GFMS attributed the drop to a combination of factors, including the attractiveness of other investments, evidenced in the 15.9-percent increase in the Shanghai Stock Composite Index over the same period.

“Chinese purchases of physical gold remained weak in the first quarter of 2015 owing to a combination of poor sentiment towards gold; more Chinese residents travelling abroad during the Spring Festival holidays; and a continuation of anti-corruption policies targeting gifting and the attractiveness of other investments,” it said.

But negative media attention in China toward gold as an investment may well had played a part in the poor performance in the first quarter, it noted.

“It will not take much to change this however and Chinese purchasers are just as likely to buy into a rally as they are once a price dip settles,” GFMS said.

In India, which vies with China as the world’s largest consumer, jewellery demand increased two percent year-on-year to 148.5 tonnes, though retail investment dropped 30.8 percent to its weakest since 2009.

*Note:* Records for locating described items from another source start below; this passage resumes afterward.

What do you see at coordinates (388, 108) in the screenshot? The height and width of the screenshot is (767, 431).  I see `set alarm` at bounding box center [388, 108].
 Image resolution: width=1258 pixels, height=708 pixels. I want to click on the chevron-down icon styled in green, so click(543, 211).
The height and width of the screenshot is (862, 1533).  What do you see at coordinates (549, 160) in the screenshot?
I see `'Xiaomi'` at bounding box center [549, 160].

GFMS expects Indian consumption to recover from the second quarter for another impressive year of total gold sales despite the negative impact of heavy rains in the first quarter.

“Globally, the gold market has been suffering over the first quarter of 2015 as a lack of firm price direction has seen many remain very cautious, especially in terms of the retail investment and investment grade jewellery side of the market,” it said.

“There have been some bright spots however and field research suggests that while many are choosing to stand on the sidelines for now there remains solid interest in the yellow metal as an asset class,” it added.

On the supply side, total supply fell to its lowest since the third quarter of 2013 at 1,032 tonnes, with scrap supply down eight percent at 283 tonnes and mine production down one percent at 729 tonnes.